Ratings Downgrade Gives Japan's Kan a `Tool' to Use in Leadership Battle
Japan’s credit rating downgrade gives Prime Minister Naoto Kan an opportunity to push fiscal restructuring measures, such as raising the country’s sales tax, provided he can ward off attacks over his leadership abilities.
Citing the lack of “coherent strategy” by Kan’s ruling Democratic Party of Japan, Standard & Poor’s yesterday lowered the country’s sovereign debt rating. With the Diet’s upper house controlled by the opposition, there is “a risk” the government won’t be able to pass budget-related legislation, S&P said.
Kan has warned of a “crisis” facing an economy burdened with rising social welfare costs and soaring debt, and called for a debate on increasing the national sales tax to boost revenue. The issue contributed to DPJ’s defeat in upper house elections last year after Kan became Japan’s fifth prime minister in four years.
“Kan can point to this, say his policies are correct and use it as a tool to persuade lawmakers,” said Yasunori Sone, a political science professor at Keio University in Tokyo. “But there are real questions as to how the debate on this will proceed in parliament. And if Kan can’t explain logically what he intends to do, the markets will beat him up.”
Comments Kan made last night after the ratings cut probably won’t help him, Sone and other analysts said. Speaking to reporters more than an hour after S&P made the announcement, Kan said he wasn’t ready to talk because “I’ve just heard about it,” after spending the day in parliament.
“I’m unfamiliar with the matter, so please ask me later,” he said. S&P cut Japan’s rating to AA-, the fourth-highest level.
“The opposition will attack Kan for this and his lack of crisis management,” said Kazutaka Kirishima, an economics professor at Josai University, northwest of Tokyo.
Natsuo Yamaguchi, head of the New Komeito party, today criticized Kan in parliament for his comments after the S&P announcement, saying it created a lack of confidence. Kan defended his remarks, saying he wanted to wait until he knew the details of the downgrade.
“What is important for market confidence is for us to maintain the country’s fiscal discipline,” Kan said.

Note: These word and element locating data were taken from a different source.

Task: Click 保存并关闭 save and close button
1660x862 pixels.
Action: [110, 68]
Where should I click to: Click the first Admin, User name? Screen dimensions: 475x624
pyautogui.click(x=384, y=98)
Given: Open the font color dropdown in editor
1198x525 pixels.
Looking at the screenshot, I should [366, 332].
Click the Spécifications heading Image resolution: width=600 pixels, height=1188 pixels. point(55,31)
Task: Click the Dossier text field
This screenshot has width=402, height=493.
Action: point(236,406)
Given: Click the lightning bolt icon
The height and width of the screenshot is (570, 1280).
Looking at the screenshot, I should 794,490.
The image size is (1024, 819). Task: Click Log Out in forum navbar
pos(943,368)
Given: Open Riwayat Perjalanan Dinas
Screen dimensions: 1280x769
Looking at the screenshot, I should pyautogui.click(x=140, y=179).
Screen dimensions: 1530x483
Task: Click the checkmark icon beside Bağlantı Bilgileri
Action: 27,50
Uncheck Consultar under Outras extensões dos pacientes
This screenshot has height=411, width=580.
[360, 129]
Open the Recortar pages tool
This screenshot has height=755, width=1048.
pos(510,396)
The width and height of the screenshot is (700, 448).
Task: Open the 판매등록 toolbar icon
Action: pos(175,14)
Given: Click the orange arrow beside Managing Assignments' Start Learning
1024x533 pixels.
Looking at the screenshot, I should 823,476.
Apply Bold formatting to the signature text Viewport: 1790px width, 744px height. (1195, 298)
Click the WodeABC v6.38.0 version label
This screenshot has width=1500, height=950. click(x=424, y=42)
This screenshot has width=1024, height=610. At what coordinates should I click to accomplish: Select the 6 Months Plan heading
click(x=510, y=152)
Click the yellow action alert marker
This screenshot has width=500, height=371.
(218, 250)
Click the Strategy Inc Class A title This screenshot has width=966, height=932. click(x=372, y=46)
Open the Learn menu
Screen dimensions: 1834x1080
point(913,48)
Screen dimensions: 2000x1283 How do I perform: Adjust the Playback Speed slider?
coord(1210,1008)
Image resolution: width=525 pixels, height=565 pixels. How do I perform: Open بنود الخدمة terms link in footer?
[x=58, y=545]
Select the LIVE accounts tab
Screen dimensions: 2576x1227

The government is already under pressure to cope with Japan’s debt burden, which is forecast to reach 210 percent of gross domestic product in 2012, the highest among countries tracked by the Organization for Economic Cooperation and Development.
Bond Sales Pledge
The administration may break its pledge to limit bond sales to 44.3 trillion yen ($535 billion) a year, Finance Ministry estimates suggest. A revenue gap of 49.5 trillion yen for the year starting April 2012 will widen to 51.8 trillion yen the following year and 54.2 trillion yen the next, according to the ministry.
Kan two weeks ago tapped ex-Finance Minister Kaoru Yosano, a proponent of raising the 5 percent sales tax, to join his Cabinet. The move by Yosano, who last year left the opposition Liberal Democratic Party, outraged his former colleagues and complicated Kan’s efforts to win support for his record 92.4 trillion budget for fiscal 2011.
“At the very least, Kan can use the downgrade as justification for his reshuffle and for bringing questions over Yosano to an end,” Josai’s Kirishima said. “There may be movement in getting the budget-related bills passed.”